Most of us, however, muddle through as best we can with no one to aid us but family if we're lucky, nearby friends if we're not. There isn't enough public discussion about the raw insides of motherhood. I hope that will change soon. Until then, I'm here to rant about it in excruciating detail.
Happy Mothers Day, you.
Five bad motherhood things about me:
- I spend entirely too much time online. Part of that is that we live far enough outside of town that working around the nap schedules of two kids pretty much prevents me from running errands or doing toddler-time activities without sacrificing infant sleep. So I
waste a shitload of timesocialize online. Oh, and blog. I do that, too.
- I am a terribly impatient person and get immensely frustrated when she dawdles or refuses to cooporate. When we need to leave yesterday to get to an appointment and she refuses to get dressed, I get icy and stiff.
- I have discovered that I don't like toddlers nearly as much as I like babies. Not to say I don't get a kick out of her on a pretty regular basis, but this independence thing is killing me.
- I let her watch more tv than I would like because I'm spending too much time online (see #1 above).
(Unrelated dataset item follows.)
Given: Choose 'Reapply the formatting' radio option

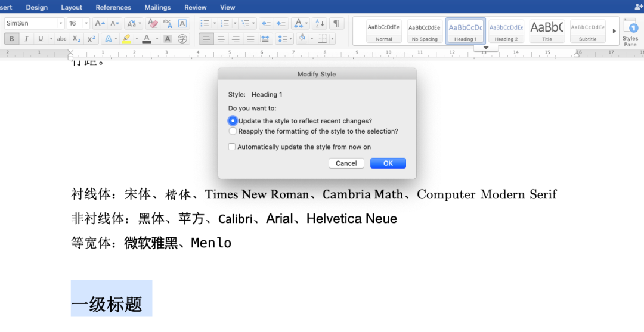Looking at the screenshot, I should (x=233, y=131).
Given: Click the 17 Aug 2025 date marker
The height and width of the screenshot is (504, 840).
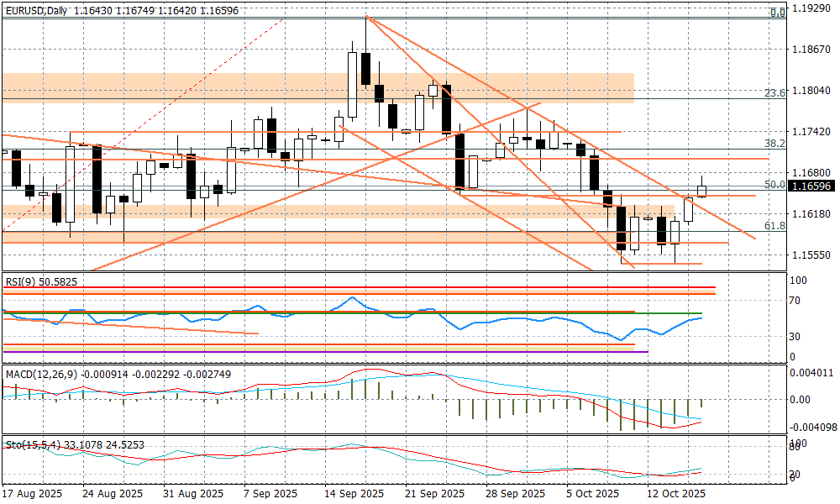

- No idea how to entertain a toddler, especially on shitty, cold, rainy days. Which we've had for the better part of a week. Which will continue into next week. Which sucks. Immensely. I leave her to entertain herself a lot more than I think I should because I don't know what to do with her.
Five good motherhood things about me:
- Perp eats anything we put in front of her. I put that down to feeding her whatever we're eating and refusing to make food an issue. We'll fight about so much stupid shit in our lifetimes, why make food a battle?
- She's sunny, independent, and sociable, mostly due to her inborn nature but fostered by my willingness to hand her over, as a baby, to nearly anyone who asked. Or so I tell myself. She never had stranger or separation anxiety.
- Both my children were breastfed since the day they were born. Perp continues to nurse several times a day at over 2 years of age.
- I am a Good Enough Mom.
- I honestly can't think of a fifth item. How fucked up is that?